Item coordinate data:
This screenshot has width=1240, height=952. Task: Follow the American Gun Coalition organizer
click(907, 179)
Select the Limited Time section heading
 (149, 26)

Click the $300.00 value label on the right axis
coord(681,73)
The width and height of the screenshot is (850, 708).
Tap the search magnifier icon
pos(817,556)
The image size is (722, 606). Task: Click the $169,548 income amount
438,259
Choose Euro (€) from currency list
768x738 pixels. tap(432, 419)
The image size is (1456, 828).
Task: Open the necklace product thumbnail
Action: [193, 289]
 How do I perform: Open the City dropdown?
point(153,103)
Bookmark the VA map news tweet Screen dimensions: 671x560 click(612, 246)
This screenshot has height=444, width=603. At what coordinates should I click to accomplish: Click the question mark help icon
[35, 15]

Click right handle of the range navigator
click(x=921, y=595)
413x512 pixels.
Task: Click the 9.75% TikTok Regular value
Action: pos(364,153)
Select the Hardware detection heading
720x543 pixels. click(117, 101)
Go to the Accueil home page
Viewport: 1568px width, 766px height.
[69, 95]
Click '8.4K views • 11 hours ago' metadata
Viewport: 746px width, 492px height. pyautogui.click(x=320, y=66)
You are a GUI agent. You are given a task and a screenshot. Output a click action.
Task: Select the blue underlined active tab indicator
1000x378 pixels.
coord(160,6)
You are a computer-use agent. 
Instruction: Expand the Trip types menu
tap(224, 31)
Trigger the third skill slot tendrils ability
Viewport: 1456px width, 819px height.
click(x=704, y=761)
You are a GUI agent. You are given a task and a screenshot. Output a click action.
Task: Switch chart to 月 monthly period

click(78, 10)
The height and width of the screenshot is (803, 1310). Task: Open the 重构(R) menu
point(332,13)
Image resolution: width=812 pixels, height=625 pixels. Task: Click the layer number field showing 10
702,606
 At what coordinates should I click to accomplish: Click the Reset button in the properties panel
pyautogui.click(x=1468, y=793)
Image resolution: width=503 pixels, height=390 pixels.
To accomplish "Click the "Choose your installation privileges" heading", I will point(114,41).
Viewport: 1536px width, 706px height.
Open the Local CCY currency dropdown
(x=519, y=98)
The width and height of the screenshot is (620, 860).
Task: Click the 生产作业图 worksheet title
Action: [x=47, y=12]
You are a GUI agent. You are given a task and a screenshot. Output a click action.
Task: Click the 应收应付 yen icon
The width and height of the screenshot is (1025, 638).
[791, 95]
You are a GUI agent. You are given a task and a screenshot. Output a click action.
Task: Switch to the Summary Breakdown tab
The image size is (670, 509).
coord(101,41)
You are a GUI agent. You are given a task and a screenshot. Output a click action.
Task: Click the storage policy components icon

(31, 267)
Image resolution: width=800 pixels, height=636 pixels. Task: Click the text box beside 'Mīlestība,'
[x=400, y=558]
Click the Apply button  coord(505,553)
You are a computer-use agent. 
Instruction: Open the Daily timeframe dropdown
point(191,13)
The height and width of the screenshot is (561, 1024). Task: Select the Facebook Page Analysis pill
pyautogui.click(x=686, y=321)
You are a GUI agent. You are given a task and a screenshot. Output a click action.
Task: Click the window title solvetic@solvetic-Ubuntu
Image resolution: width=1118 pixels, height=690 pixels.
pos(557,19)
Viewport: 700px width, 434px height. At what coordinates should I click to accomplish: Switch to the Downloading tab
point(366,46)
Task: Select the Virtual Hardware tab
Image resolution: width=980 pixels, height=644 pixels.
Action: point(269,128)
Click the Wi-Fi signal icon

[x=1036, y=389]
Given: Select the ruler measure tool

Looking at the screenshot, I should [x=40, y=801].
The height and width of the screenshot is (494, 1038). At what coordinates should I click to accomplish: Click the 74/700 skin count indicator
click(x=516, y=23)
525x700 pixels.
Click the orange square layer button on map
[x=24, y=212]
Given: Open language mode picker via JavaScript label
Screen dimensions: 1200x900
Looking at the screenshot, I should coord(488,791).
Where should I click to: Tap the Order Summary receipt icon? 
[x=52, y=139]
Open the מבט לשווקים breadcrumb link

(STATED PROBLEM): Copy every one of the records above line for line, leaving each line unchanged.

(RESULT):
This screenshot has width=1240, height=952. Task: Follow the American Gun Coalition organizer
click(907, 179)
Select the Limited Time section heading
 (149, 26)

Click the $300.00 value label on the right axis
coord(681,73)
The width and height of the screenshot is (850, 708).
Tap the search magnifier icon
pos(817,556)
The image size is (722, 606). Task: Click the $169,548 income amount
438,259
Choose Euro (€) from currency list
768x738 pixels. tap(432, 419)
The image size is (1456, 828).
Task: Open the necklace product thumbnail
Action: [193, 289]
 How do I perform: Open the City dropdown?
point(153,103)
Bookmark the VA map news tweet Screen dimensions: 671x560 click(612, 246)
This screenshot has height=444, width=603. At what coordinates should I click to accomplish: Click the question mark help icon
[35, 15]

Click right handle of the range navigator
click(x=921, y=595)
413x512 pixels.
Task: Click the 9.75% TikTok Regular value
Action: pos(364,153)
Select the Hardware detection heading
720x543 pixels. click(117, 101)
Go to the Accueil home page
Viewport: 1568px width, 766px height.
[69, 95]
Click '8.4K views • 11 hours ago' metadata
Viewport: 746px width, 492px height. pyautogui.click(x=320, y=66)
You are a GUI agent. You are given a task and a screenshot. Output a click action.
Task: Select the blue underlined active tab indicator
1000x378 pixels.
coord(160,6)
You are a computer-use agent. 
Instruction: Expand the Trip types menu
tap(224, 31)
Trigger the third skill slot tendrils ability
Viewport: 1456px width, 819px height.
click(x=704, y=761)
You are a GUI agent. You are given a task and a screenshot. Output a click action.
Task: Switch chart to 月 monthly period

click(78, 10)
The height and width of the screenshot is (803, 1310). Task: Open the 重构(R) menu
point(332,13)
Image resolution: width=812 pixels, height=625 pixels. Task: Click the layer number field showing 10
702,606
 At what coordinates should I click to accomplish: Click the Reset button in the properties panel
pyautogui.click(x=1468, y=793)
Image resolution: width=503 pixels, height=390 pixels.
To accomplish "Click the "Choose your installation privileges" heading", I will point(114,41).
Viewport: 1536px width, 706px height.
Open the Local CCY currency dropdown
(x=519, y=98)
The width and height of the screenshot is (620, 860).
Task: Click the 生产作业图 worksheet title
Action: [x=47, y=12]
You are a GUI agent. You are given a task and a screenshot. Output a click action.
Task: Click the 应收应付 yen icon
The width and height of the screenshot is (1025, 638).
[791, 95]
You are a GUI agent. You are given a task and a screenshot. Output a click action.
Task: Switch to the Summary Breakdown tab
The image size is (670, 509).
coord(101,41)
You are a GUI agent. You are given a task and a screenshot. Output a click action.
Task: Click the storage policy components icon

(31, 267)
Image resolution: width=800 pixels, height=636 pixels. Task: Click the text box beside 'Mīlestība,'
[x=400, y=558]
Click the Apply button  coord(505,553)
You are a computer-use agent. 
Instruction: Open the Daily timeframe dropdown
point(191,13)
The height and width of the screenshot is (561, 1024). Task: Select the Facebook Page Analysis pill
pyautogui.click(x=686, y=321)
You are a GUI agent. You are given a task and a screenshot. Output a click action.
Task: Click the window title solvetic@solvetic-Ubuntu
Image resolution: width=1118 pixels, height=690 pixels.
pos(557,19)
Viewport: 700px width, 434px height. At what coordinates should I click to accomplish: Switch to the Downloading tab
point(366,46)
Task: Select the Virtual Hardware tab
Image resolution: width=980 pixels, height=644 pixels.
Action: point(269,128)
Click the Wi-Fi signal icon

[x=1036, y=389]
Given: Select the ruler measure tool

Looking at the screenshot, I should [x=40, y=801].
The height and width of the screenshot is (494, 1038). At what coordinates should I click to accomplish: Click the 74/700 skin count indicator
click(x=516, y=23)
525x700 pixels.
Click the orange square layer button on map
[x=24, y=212]
Given: Open language mode picker via JavaScript label
Screen dimensions: 1200x900
Looking at the screenshot, I should coord(488,791).
Where should I click to: Tap the Order Summary receipt icon? 
[x=52, y=139]
Open the מבט לשווקים breadcrumb link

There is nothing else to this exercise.